PAGE TEXT:
-.-.-
At SUNY Polytechnic Institute’s (SUNY Poly) Global Center for Advanced Materials and Manufacturing (GCAMM), researchers are exploring how advanced materials, machine learning, and biomedical engineering can solve some of society’s most pressing challenges, from safer implants to improved cancer detection and treatment. At the center of much of that work is Dr. Tabiri Asumadu, SUNY Poly assistant professor of mechanical engineering and associate director of GCAMM.

Since arriving at SUNY Poly in 2023 following research appointments at Worcester Polytechnic Institute and years of academic leadership in Ghana, Asumadu has helped shape GCAMM into a growing hub for interdisciplinary innovation. Led by SUNY Poly President Dr. Winston Soboyejo as principal investigator, the center brings together faculty, postdoctoral researchers, and students from engineering, computer science, biology, and related disciplines to pursue collaborative research with real-world impact.

“President Soboyejo meets with all the groups weekly to review projects and provide direction,” Asumadu explained during a recent interview. “My role as associate director is helping manage the day-to-day research activities and making sure everything moves forward.”

The center’s work spans three major focus areas: biomedical materials and devices, advanced energy technologies, and advanced manufacturing and materials research. Since its launch, GCAMM-affiliated researchers have produced at least 16 peer-reviewed papers, alongside patents, conference presentations, and industry collaborations.

Among the most promising efforts is GCAMM’s biomedical research, which focuses on improving implant performance and accelerating healing. One major project centers on titanium-based biomedical and dental implants coated with hydroxyapatite nanostructures extracted from bovine bone and eggshell waste materials.

Hydroxyapatite is a naturally occurring mineral found in human teeth and bones. By depositing nanoscale hydroxyapatite structures onto titanium alloy surfaces, researchers are creating implants that dramatically improve cell adhesion and osseointegration — the process by which implants bond with the body.
-.-.-
EXERCISE DATA:
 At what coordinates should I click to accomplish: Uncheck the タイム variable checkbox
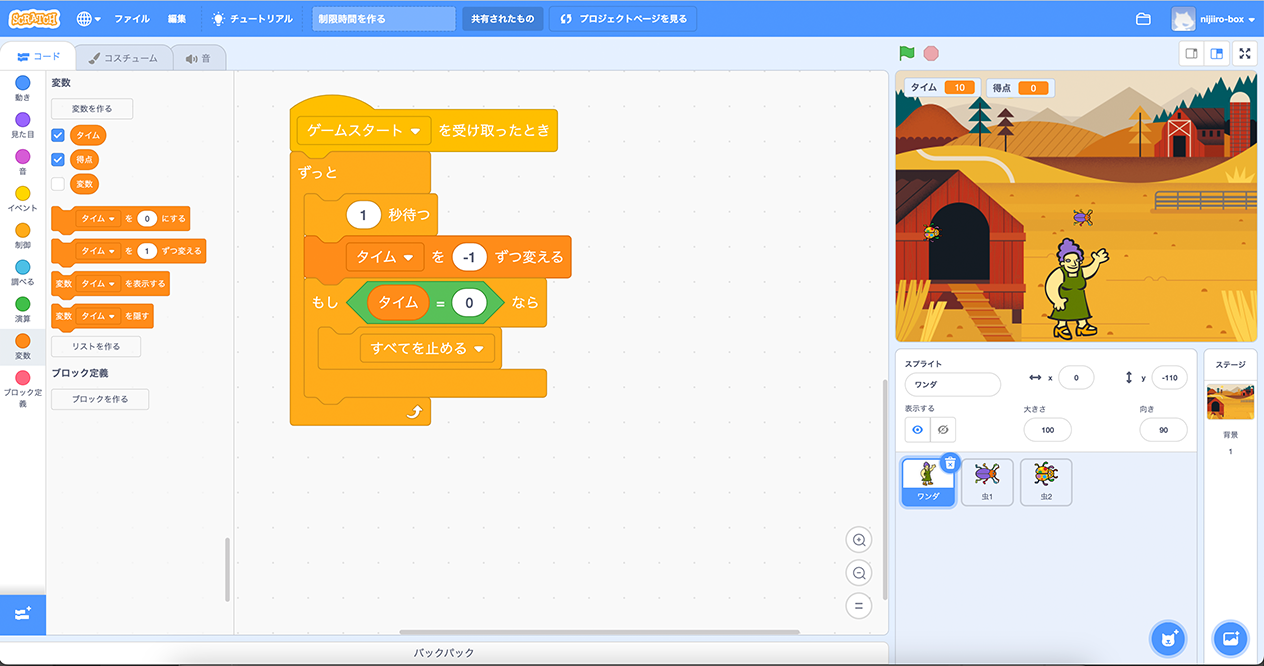(x=58, y=135)
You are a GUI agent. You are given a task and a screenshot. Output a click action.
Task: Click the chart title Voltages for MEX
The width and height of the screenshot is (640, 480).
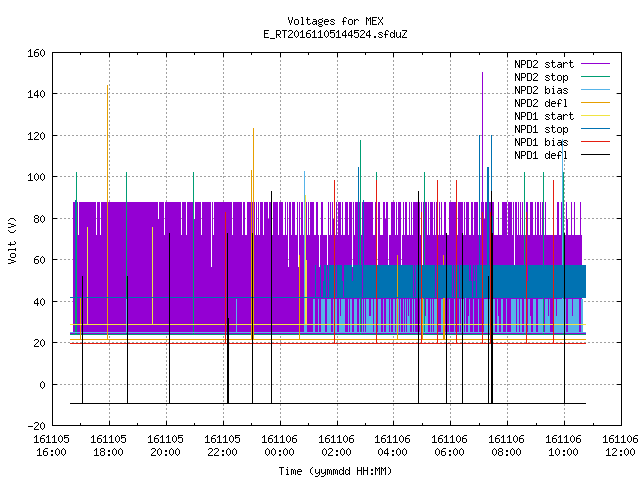point(335,21)
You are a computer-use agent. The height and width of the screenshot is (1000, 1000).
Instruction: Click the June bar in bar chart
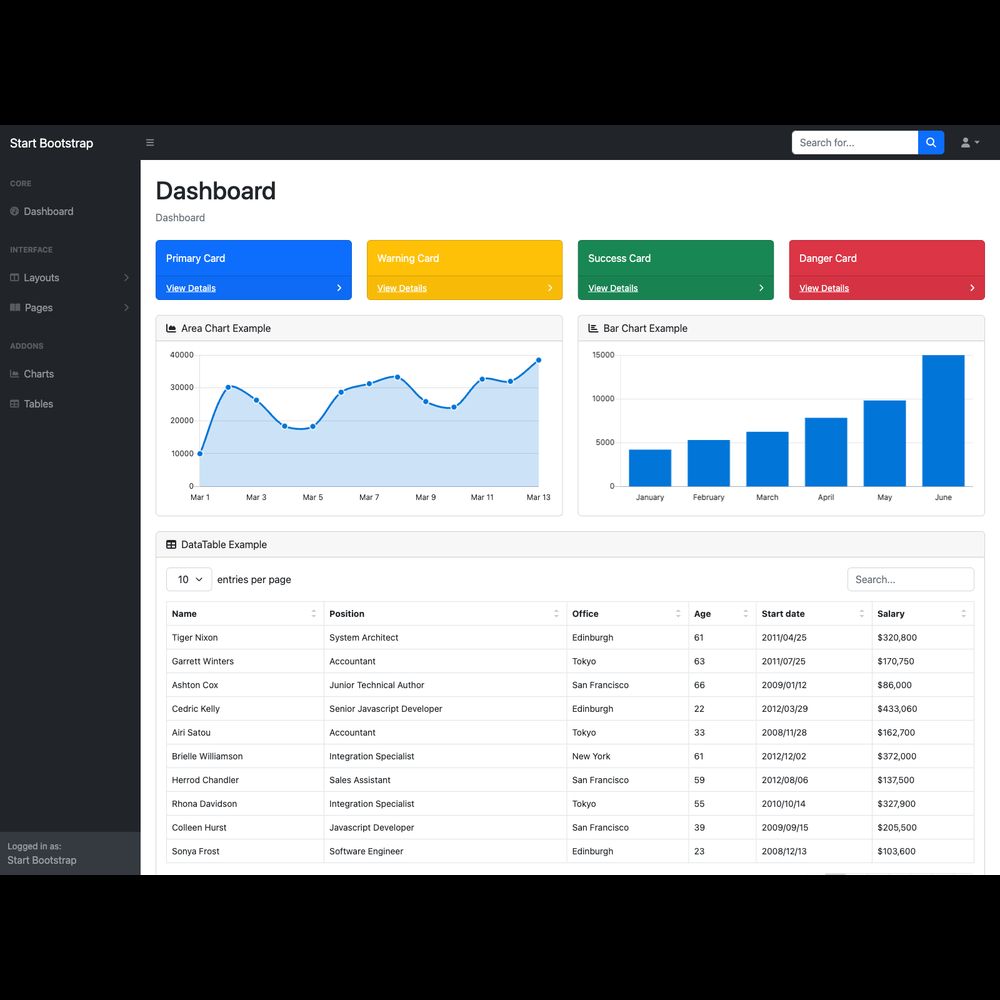(x=943, y=421)
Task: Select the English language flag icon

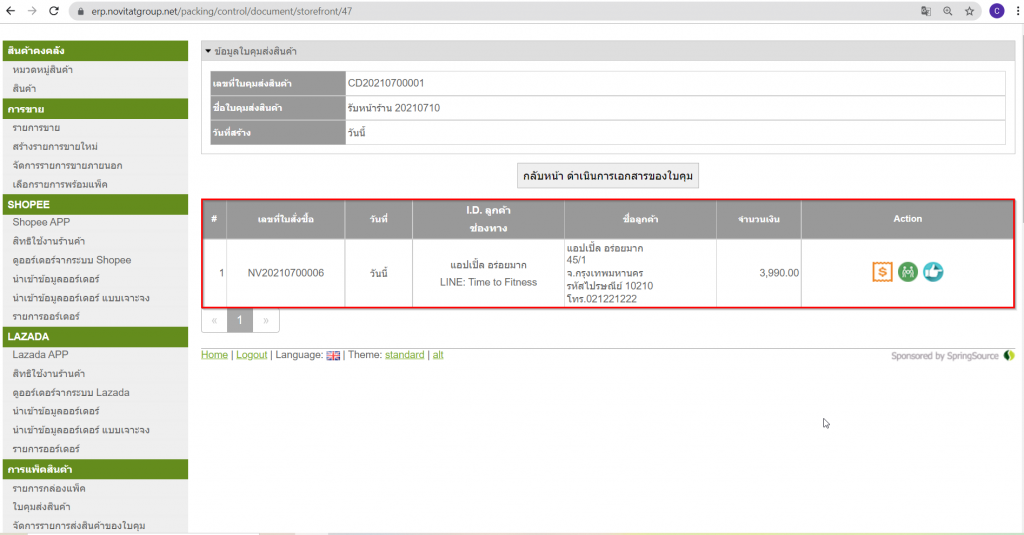Action: (x=333, y=355)
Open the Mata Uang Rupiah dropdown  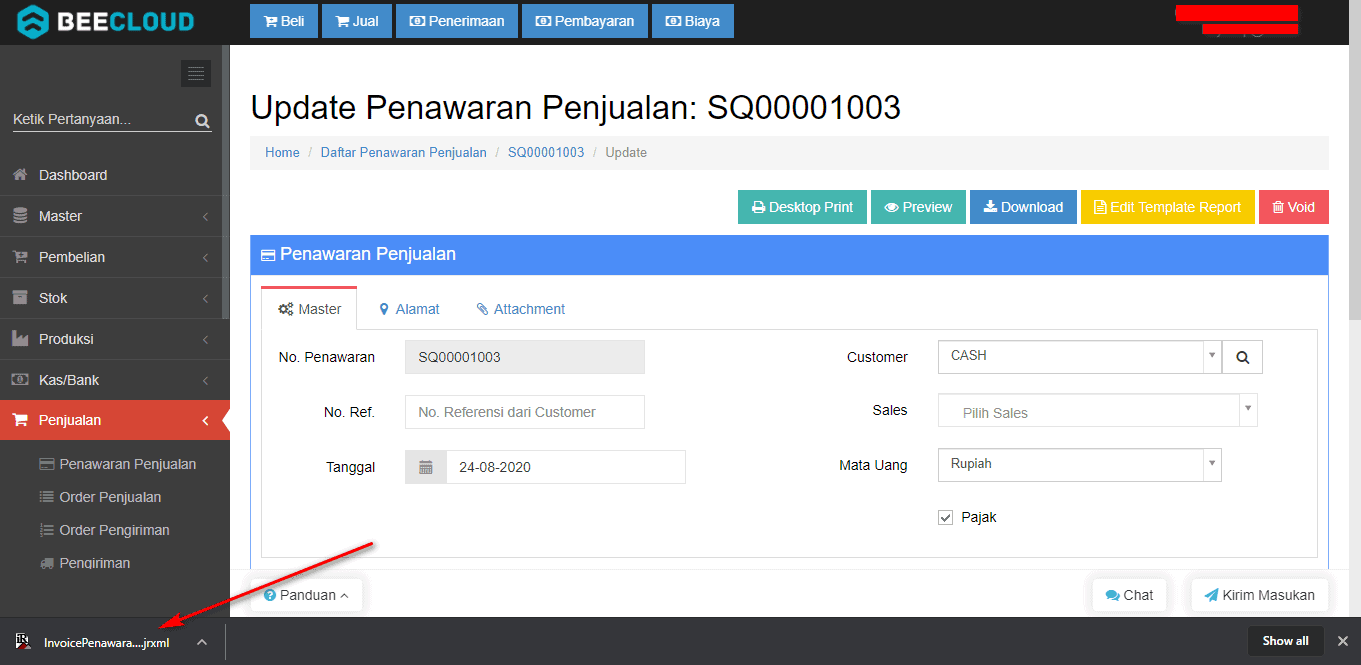tap(1079, 464)
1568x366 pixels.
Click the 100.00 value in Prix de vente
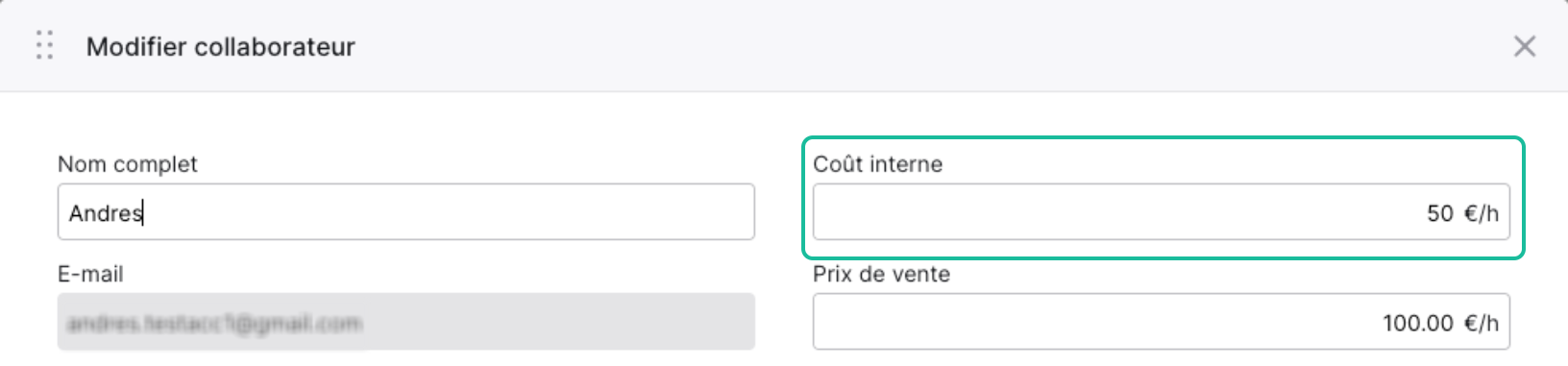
-.-.-
WORK INSTRUCTION 1: According to the GCAMM article, in what year did Dr. Tabiri Asumadu arrive at SUNY Poly?
WORK INSTRUCTION 2: List the three major focus areas of the center's work that the GCAMM article names.
WORK INSTRUCTION 3: Write the next part of the article about SUNY Poly's GCAMM, picking up after its last sentence.

WRITTEN RESPONSE 1: 2023

WRITTEN RESPONSE 2: Biomedical materials and devices; advanced energy technologies; advanced manufacturing and materials research

WRITTEN RESPONSE 3:
“Normally, cells can take weeks to spread and attach to implant surfaces,” Asumadu said. “With the surfaces we are developing, we are seeing cell activity happen within hours.”

The implications could be significant. Faster osseointegration may reduce recovery time, decrease pain, and lower the likelihood of implant failure. The work builds on recent SUNY Poly publications examining hydroxyapatite-coated titanium alloys and biomedical nanostructures, while also expanding opportunities for future clinical applications.

GCAMM researchers are also applying artificial intelligence and machine learning to cancer research in New York State. This includes work on the development of targeted nanoparticles and machine learning approaches for the detection of breast cancer. GCAMM is also working on targeted cancer drugs for the localized treatment of breast cancer. 

Outside the biomedical space, GCAMM’s energy research focuses heavily on next-generation solid-state batteries and flexible organic solar cells. Researchers are developing safer alternatives to traditional lithium-ion batteries by eliminating liquid electrolytes and designing all-solid systems with improved stability and storage capacity.

At the same time, the center is advancing research into wearable and foldable perovskite solar cells capable of powering everyday devices. One major challenge is improving the durability of these organic solar technologies, an issue GCAMM researchers are addressing through materials engineering and machine learning-guided design.

GCAMM’s third major area — advanced manufacturing and materials research — includes work on graphene production, superlubricity, alloy development, and additive manufacturing. Asumadu’s own research has contributed to patented methods for producing graphene coatings from biowaste materials such as leaves, creating ultra-low-friction surfaces for aerospace, automotive, semiconductor, and biomedical applications.

The center’s influence extends beyond research publications. GCAMM currently involves approximately 10 SUNY Poly undergraduate researchers from disciplines including biology, computer science, civil engineering, and mechanical engineering. Many students work directly on machine learning-driven projects designed to prepare them for emerging industry demands.

“We break the research into smaller projects students can contribute to,” Asumadu said. “Their work becomes part of a much bigger picture.”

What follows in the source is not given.